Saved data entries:
************

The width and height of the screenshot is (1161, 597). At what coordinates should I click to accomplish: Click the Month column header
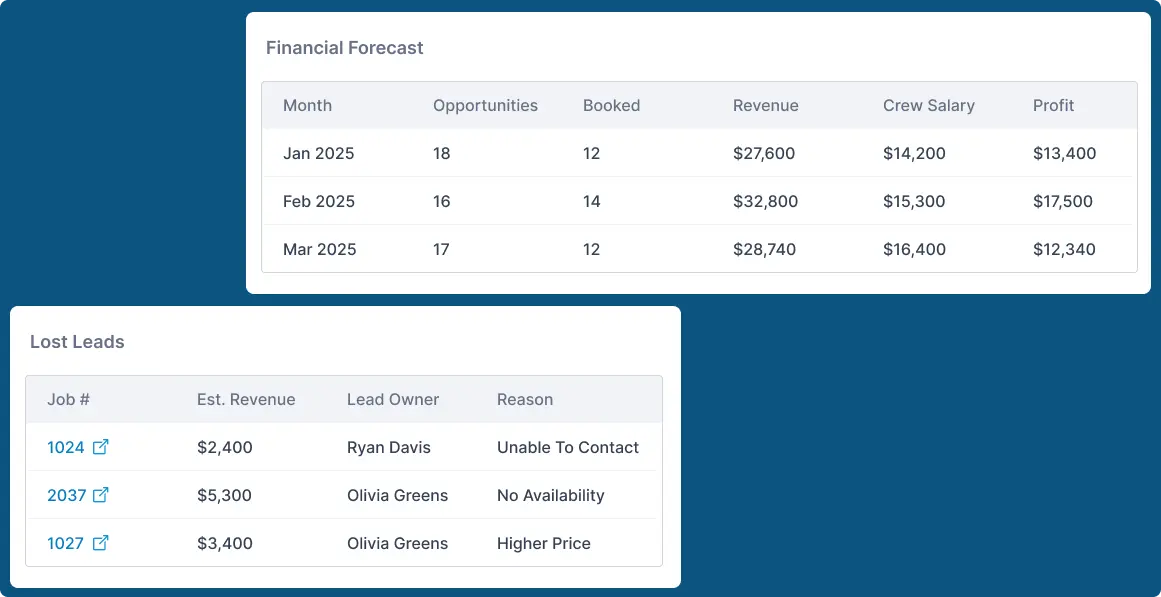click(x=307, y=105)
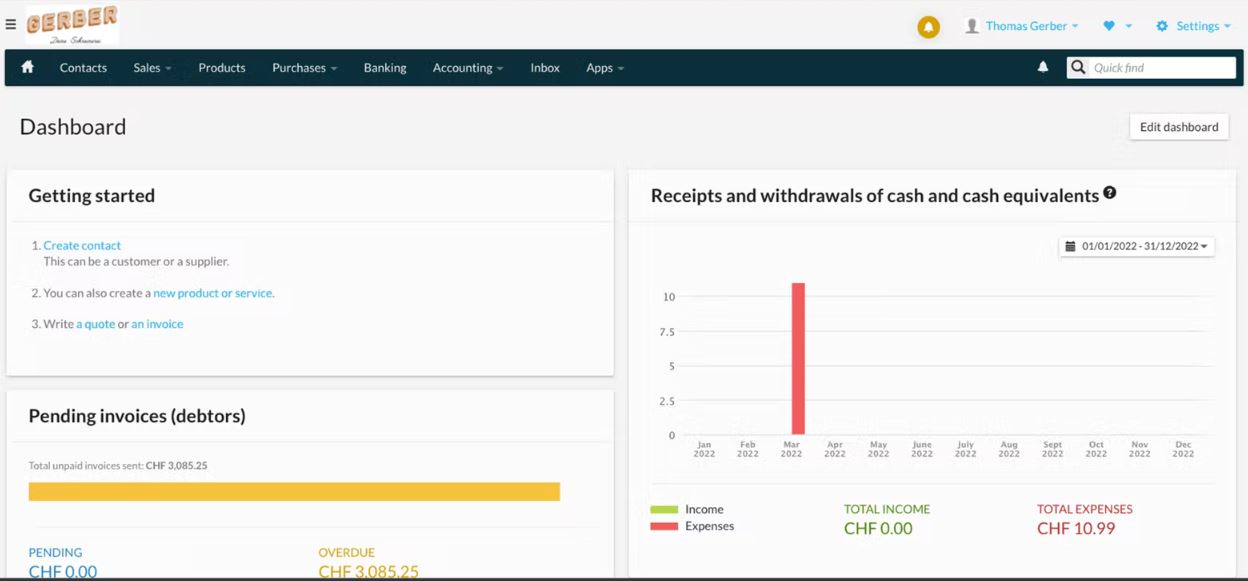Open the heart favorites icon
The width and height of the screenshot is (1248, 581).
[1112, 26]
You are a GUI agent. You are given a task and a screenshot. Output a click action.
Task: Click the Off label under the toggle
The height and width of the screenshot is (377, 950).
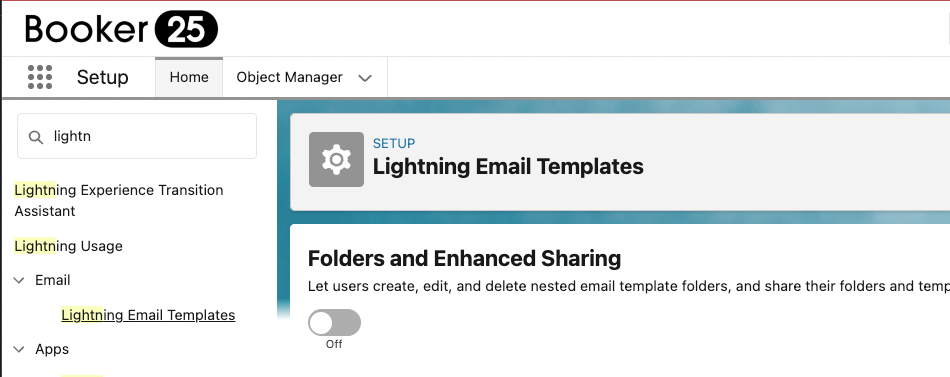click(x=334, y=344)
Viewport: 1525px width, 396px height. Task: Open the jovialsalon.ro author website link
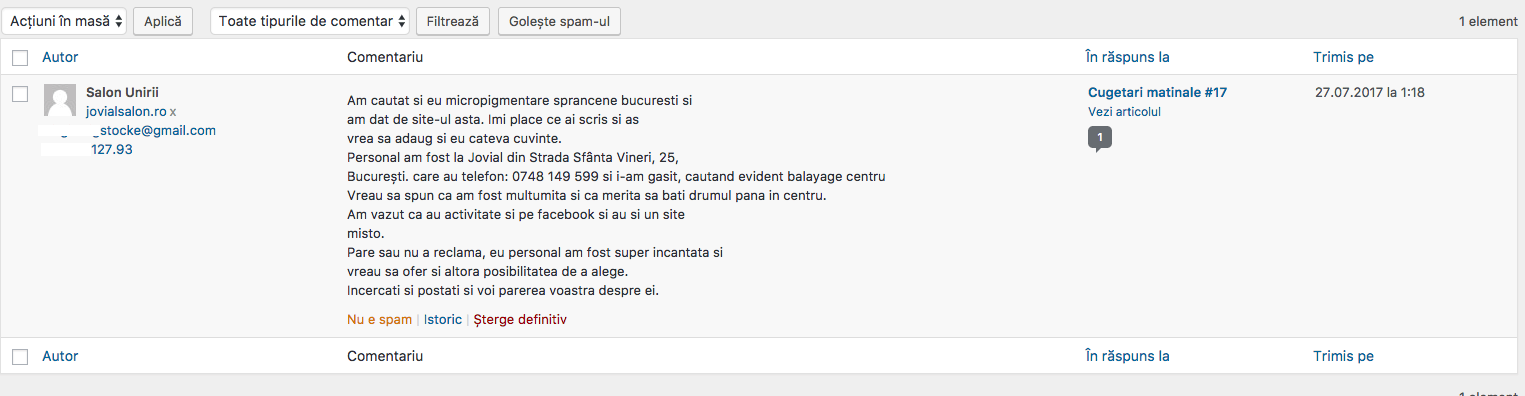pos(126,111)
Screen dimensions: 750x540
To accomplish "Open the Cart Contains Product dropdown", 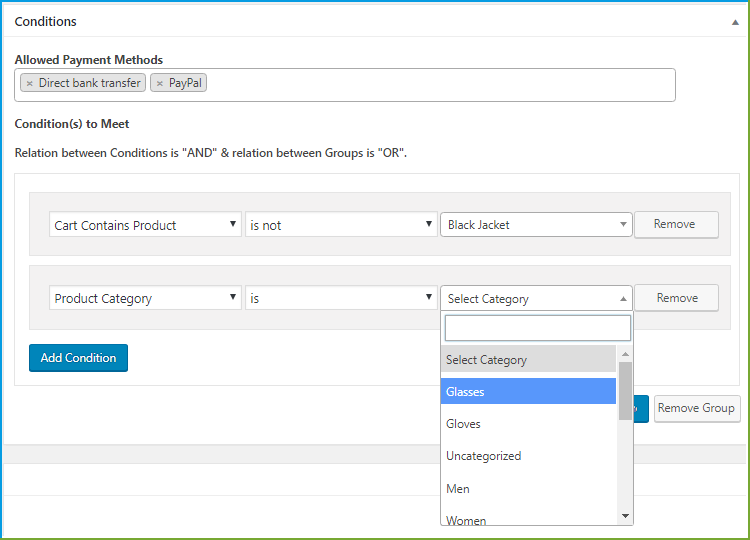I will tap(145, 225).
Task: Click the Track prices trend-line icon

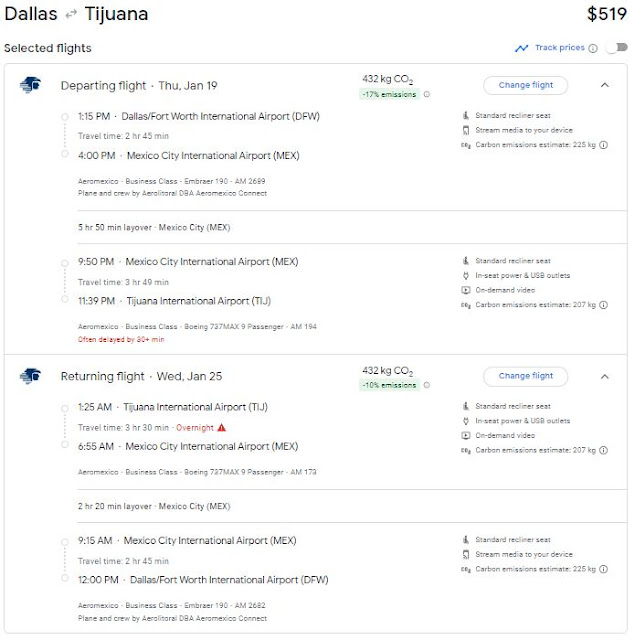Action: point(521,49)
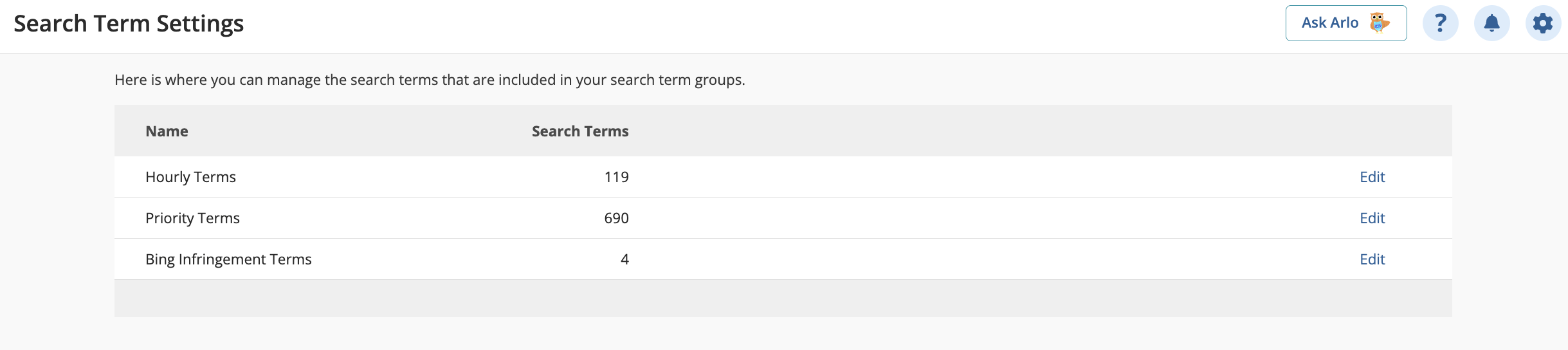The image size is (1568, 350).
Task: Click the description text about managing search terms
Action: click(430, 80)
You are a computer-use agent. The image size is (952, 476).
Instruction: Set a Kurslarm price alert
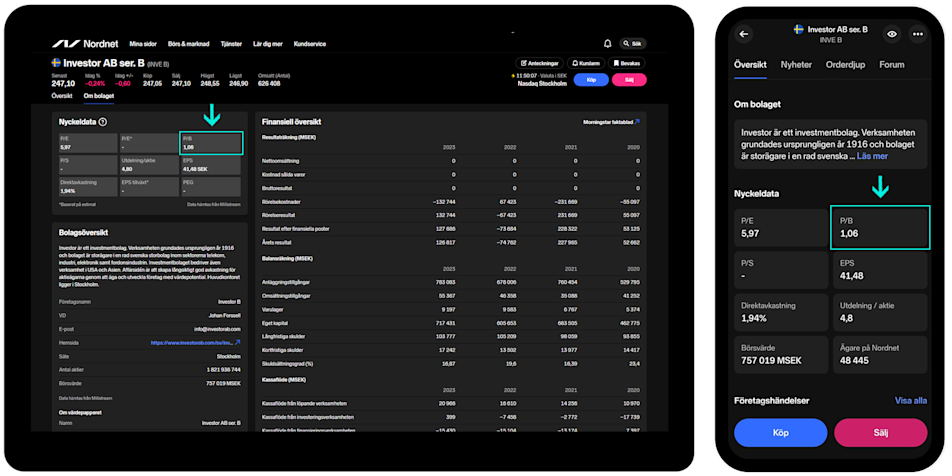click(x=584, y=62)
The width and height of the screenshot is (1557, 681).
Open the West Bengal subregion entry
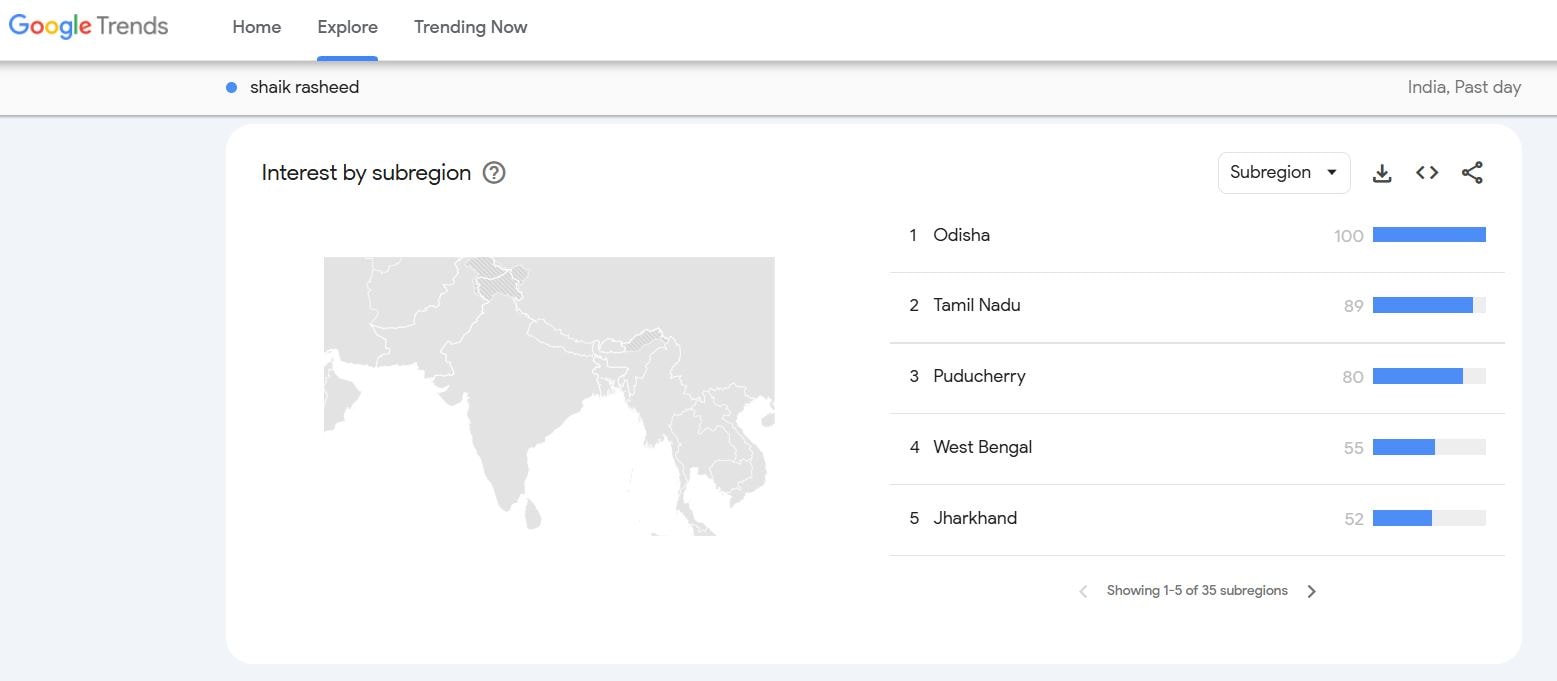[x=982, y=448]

************

* **TASK**
Leave out the pictures, and retype exactly the lines from the one containing "Instruction: Set a Kurslarm price alert" through the final line of the data.

* **RESPONSE BELOW**
Instruction: Set a Kurslarm price alert
click(x=584, y=62)
The width and height of the screenshot is (1557, 681).
Open the West Bengal subregion entry
[x=982, y=448]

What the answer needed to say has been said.